= Beginning of Section =
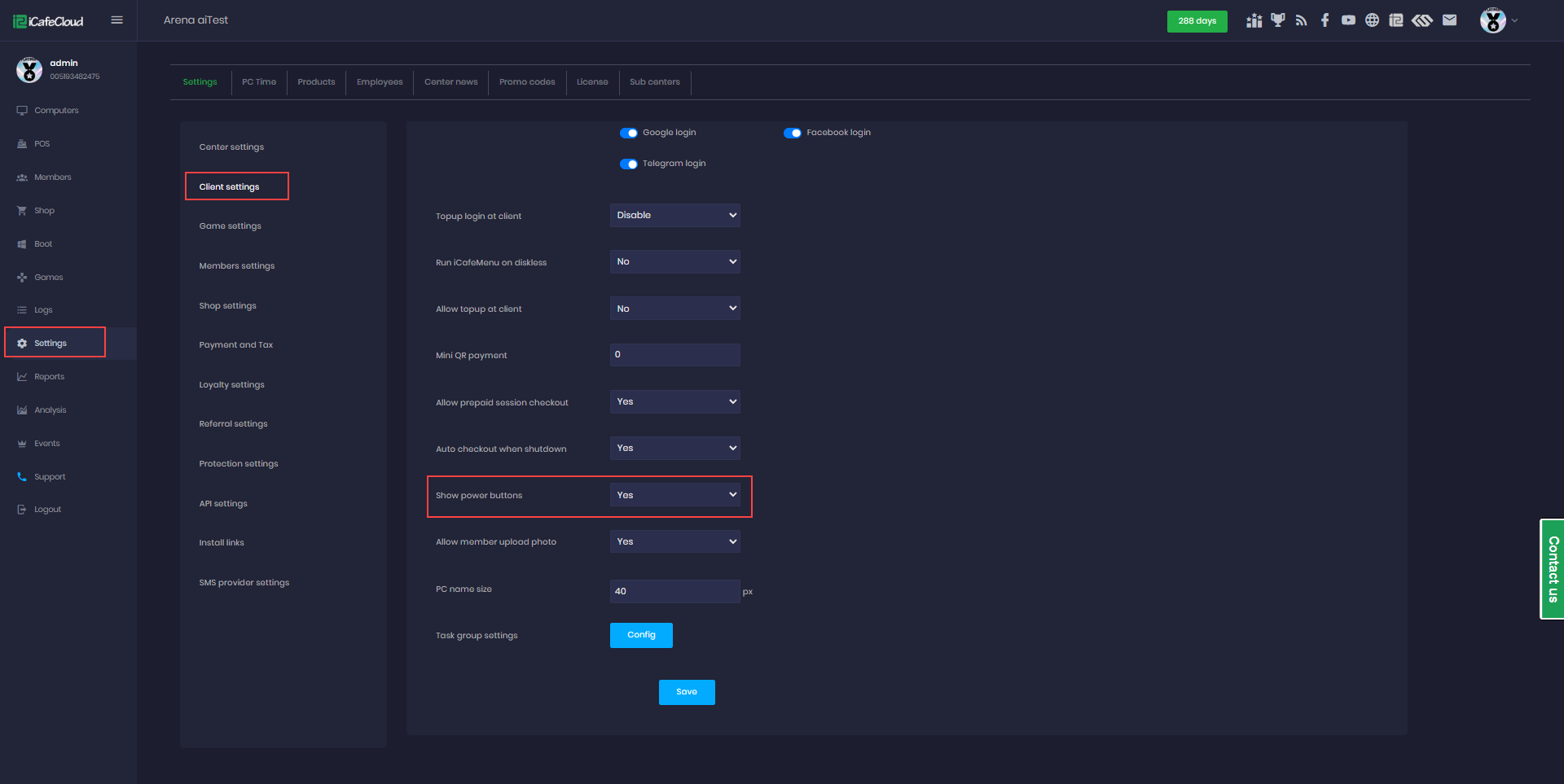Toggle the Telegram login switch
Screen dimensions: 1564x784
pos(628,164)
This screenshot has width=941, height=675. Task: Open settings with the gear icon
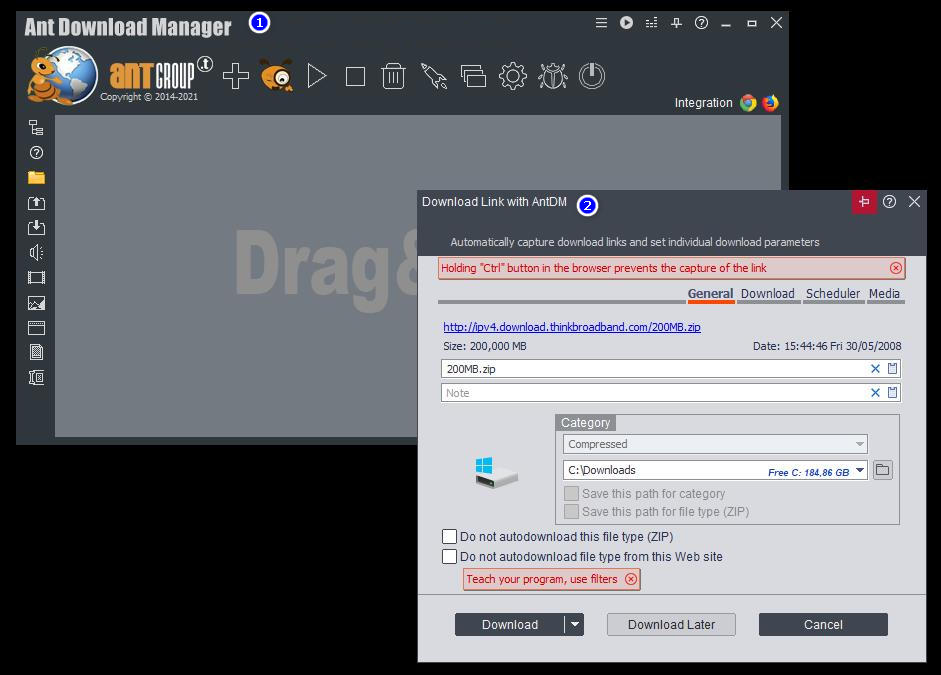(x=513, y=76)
= End of Section =
**What you should do:**
What is wanted is an exact copy of the lines from the line with "This screenshot has" through the end of the records, both ends included, pictures excluded.

**Written answer:**
This screenshot has width=941, height=675. Task: Open settings with the gear icon
(x=513, y=76)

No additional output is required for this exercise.